I was reading an Agatha Christie book last week for my book club (A Murder is Announced) and there's a scene where one of the servants crafts an amazingly rich and decadent cake called Delicious Death. This cake plays a role in the murder plot, of course, but I was amused as all the characters suffered great indigestion and hangover after eating such overly rich cake. There were headaches and early bedtimes for all the guests at the party in 1930s England.

I'm not saying we shouldn't eat decadent chocolate cake. We should – and we should enjoy it (and take an aspirin for the post-cake headache if necessary). But when we try to eat our cake and have it too, I think it's time to examine what it is that we are actually hungry for.

When we try to have it all, sometimes we end up with less. I admit I can be particularly guilty of the more-is-more philosophy.
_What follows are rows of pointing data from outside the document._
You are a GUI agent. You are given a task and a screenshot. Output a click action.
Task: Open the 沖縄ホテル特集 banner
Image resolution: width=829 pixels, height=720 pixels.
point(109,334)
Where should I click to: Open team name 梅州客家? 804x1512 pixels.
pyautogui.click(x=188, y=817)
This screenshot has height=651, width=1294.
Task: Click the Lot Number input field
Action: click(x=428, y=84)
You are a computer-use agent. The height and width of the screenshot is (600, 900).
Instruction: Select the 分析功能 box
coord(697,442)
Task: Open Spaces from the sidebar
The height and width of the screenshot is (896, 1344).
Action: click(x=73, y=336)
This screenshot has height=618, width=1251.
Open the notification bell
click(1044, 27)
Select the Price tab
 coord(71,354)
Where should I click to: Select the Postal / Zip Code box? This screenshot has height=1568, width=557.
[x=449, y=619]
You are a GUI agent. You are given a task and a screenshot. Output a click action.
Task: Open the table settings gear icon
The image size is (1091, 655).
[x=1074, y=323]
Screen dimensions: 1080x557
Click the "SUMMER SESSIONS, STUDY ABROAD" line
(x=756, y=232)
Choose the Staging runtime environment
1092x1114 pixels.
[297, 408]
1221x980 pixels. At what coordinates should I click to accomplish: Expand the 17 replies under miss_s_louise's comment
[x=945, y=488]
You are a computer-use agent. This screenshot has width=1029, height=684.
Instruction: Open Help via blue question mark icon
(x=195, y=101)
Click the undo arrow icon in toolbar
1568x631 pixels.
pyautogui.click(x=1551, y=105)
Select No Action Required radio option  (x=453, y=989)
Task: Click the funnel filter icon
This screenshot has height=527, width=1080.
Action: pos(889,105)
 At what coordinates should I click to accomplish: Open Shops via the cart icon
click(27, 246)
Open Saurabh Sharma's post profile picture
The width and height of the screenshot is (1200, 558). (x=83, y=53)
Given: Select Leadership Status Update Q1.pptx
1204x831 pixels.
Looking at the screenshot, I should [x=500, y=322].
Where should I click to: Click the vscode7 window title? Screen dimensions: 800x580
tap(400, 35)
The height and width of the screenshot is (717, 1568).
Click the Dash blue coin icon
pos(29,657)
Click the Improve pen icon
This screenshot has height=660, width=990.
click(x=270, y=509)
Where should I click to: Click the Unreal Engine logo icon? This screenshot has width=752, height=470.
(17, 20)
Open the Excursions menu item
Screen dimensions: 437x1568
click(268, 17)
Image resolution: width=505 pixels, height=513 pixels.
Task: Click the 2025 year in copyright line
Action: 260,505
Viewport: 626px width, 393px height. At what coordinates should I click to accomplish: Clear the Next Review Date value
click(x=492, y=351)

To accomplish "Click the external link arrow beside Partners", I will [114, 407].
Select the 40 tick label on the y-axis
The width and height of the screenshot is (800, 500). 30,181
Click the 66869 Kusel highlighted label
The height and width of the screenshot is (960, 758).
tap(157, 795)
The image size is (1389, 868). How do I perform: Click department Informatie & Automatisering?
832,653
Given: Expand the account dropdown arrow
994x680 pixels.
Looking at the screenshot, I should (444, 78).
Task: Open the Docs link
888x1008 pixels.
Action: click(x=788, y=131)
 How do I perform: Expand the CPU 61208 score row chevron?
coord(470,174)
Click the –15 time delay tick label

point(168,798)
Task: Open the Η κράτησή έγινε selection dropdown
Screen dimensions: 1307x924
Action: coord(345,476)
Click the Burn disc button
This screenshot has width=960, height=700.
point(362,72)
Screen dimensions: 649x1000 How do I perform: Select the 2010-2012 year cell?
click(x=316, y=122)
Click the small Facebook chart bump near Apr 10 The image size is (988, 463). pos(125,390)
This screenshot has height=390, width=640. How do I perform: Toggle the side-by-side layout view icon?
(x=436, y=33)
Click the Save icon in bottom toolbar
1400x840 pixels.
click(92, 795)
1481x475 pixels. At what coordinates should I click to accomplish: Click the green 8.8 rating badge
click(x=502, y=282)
But I'm trying to learn that I don't have to keep seeking more and more to be happy and that it's often the more simple things that can give us the most pleasure.

One thing I love about England is the quality of the berries in the summertime – strawberries, blueberries and raspberries. I love to eat them just on their own, they are so sweet and delicious. It's OK to eat junk food. But why settle for low-cal tasteless versions of the real thing? Hungry Girl's philosophy of constantly trying to have it all – which is, of course, impossible – could mean that we just might miss out on the simple pleasure of fresh fruit.